> Task statement
Starting at the line that holds "1316x902 pixels. At", quote every line through the end of the records, both boundary lines included. Omit the pictures.
※ ※ ※
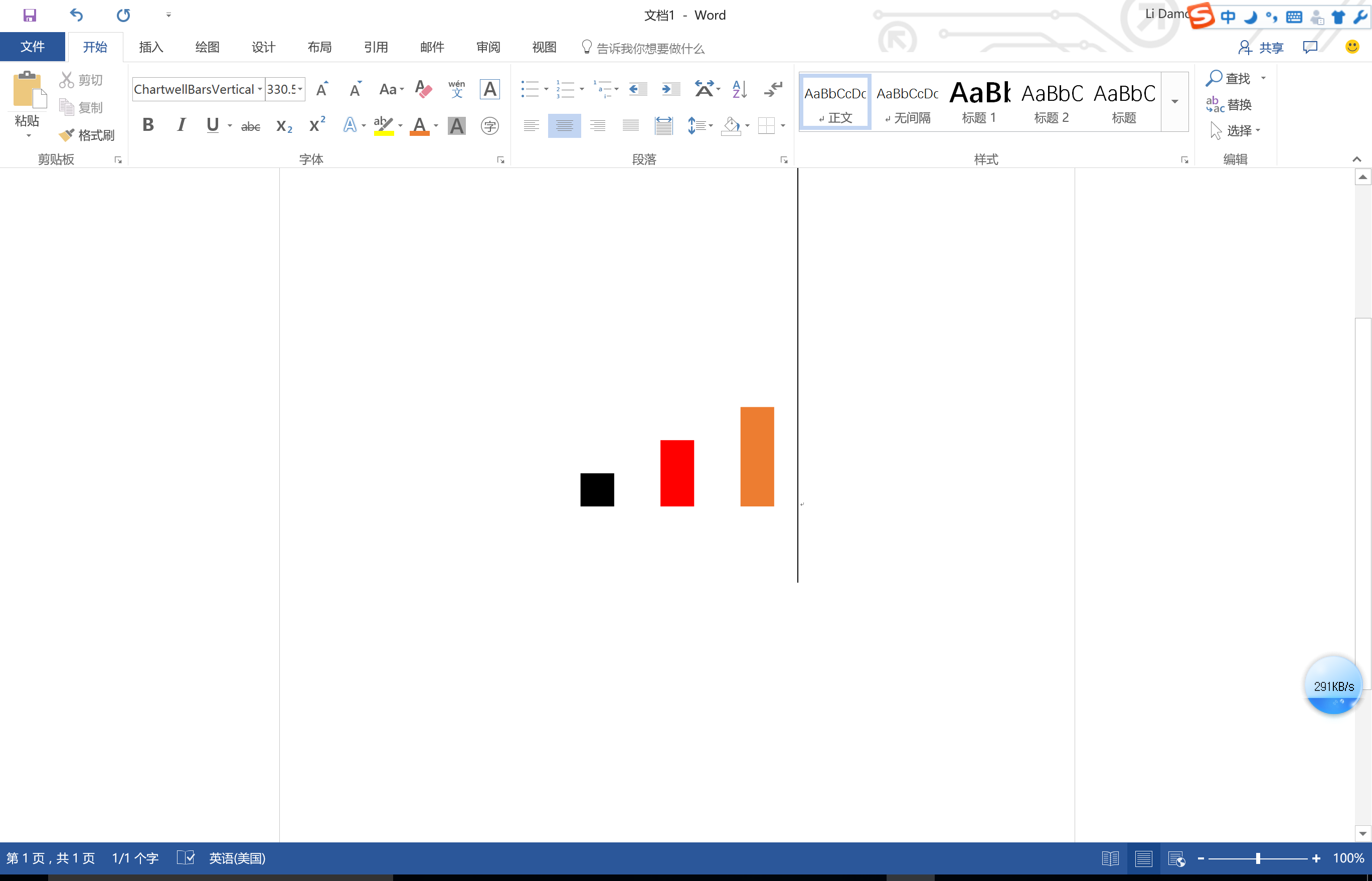The width and height of the screenshot is (1372, 881).
Task: Toggle bold formatting
Action: tap(148, 125)
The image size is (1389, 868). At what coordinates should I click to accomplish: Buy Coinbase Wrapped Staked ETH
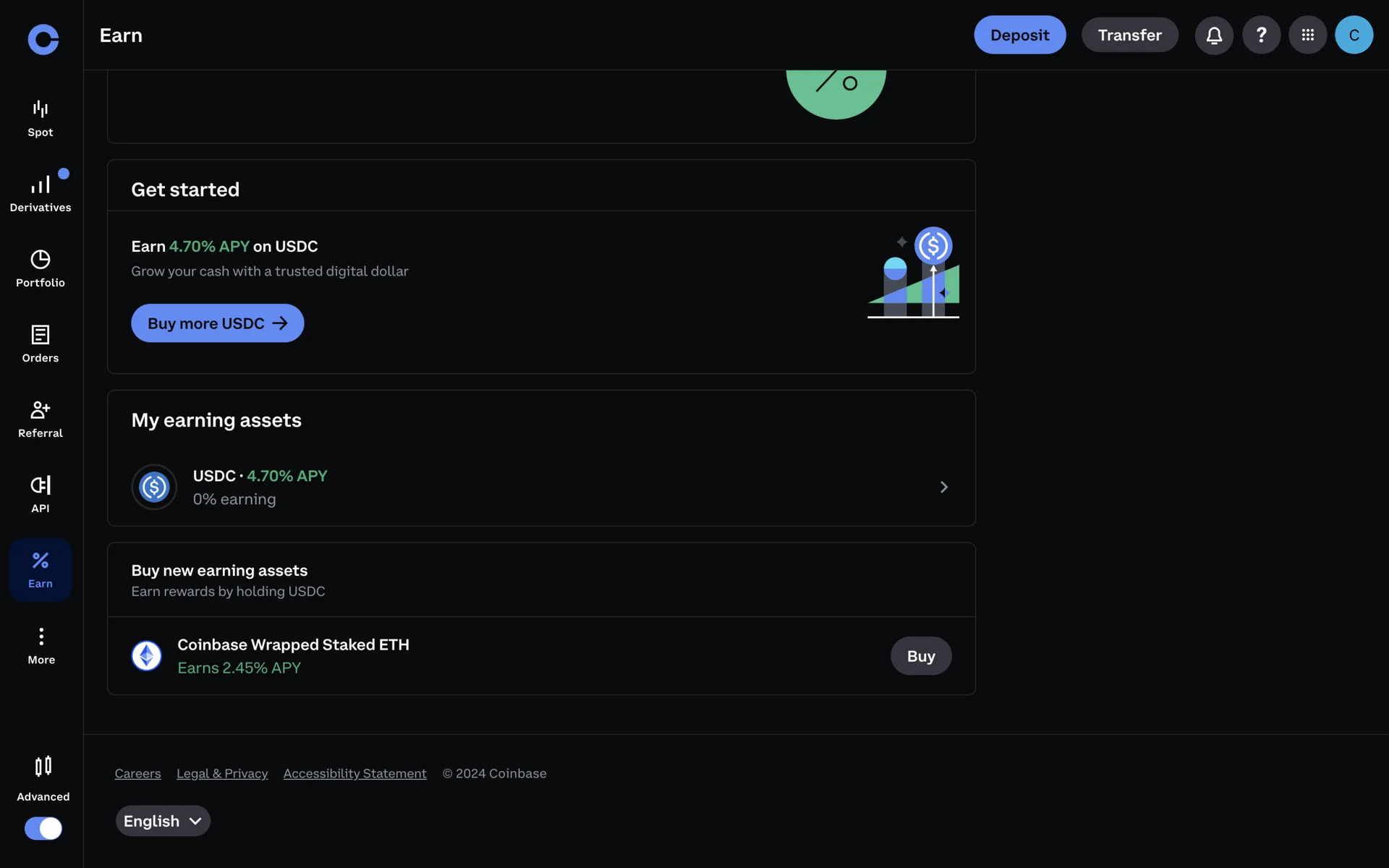920,656
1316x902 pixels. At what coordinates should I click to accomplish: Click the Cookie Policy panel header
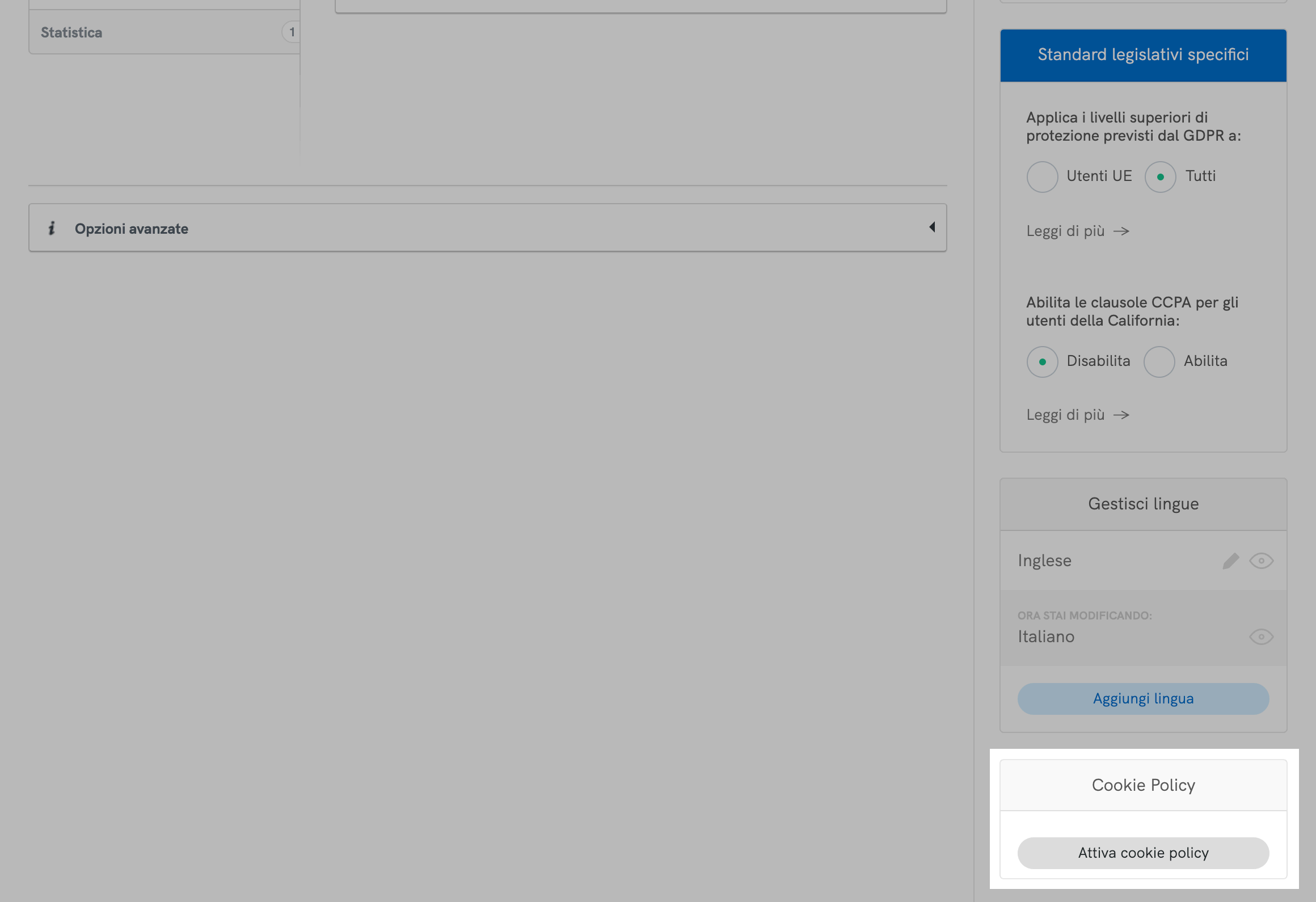pyautogui.click(x=1143, y=785)
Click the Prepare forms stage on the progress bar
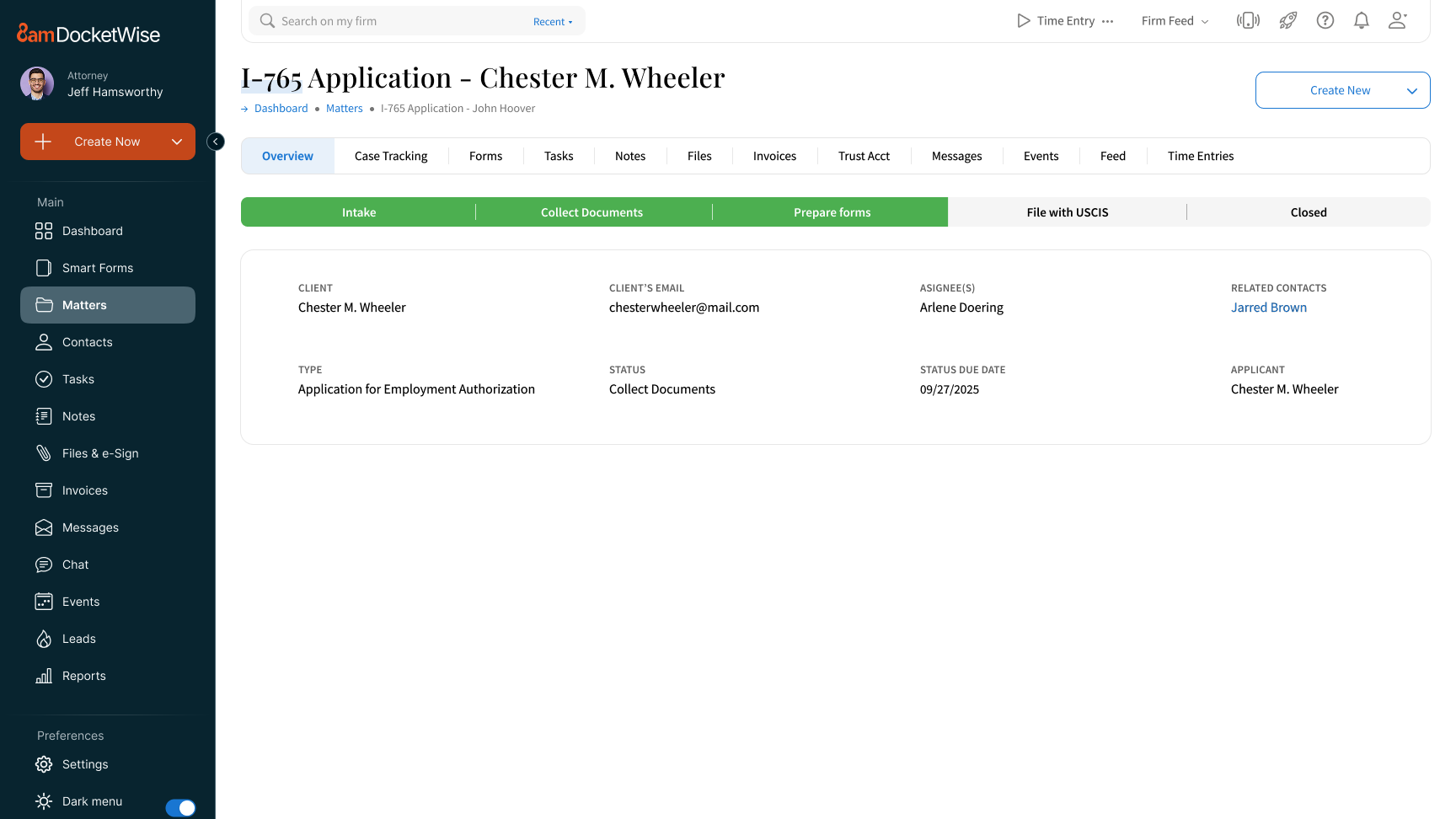The height and width of the screenshot is (819, 1456). 831,211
※ ※ ※
> Result for this task
1316x902 pixels. At what coordinates should I click to accomplish: Click the Cookie Policy panel header
pyautogui.click(x=1143, y=785)
Click the Prepare forms stage on the progress bar
The height and width of the screenshot is (819, 1456). 831,211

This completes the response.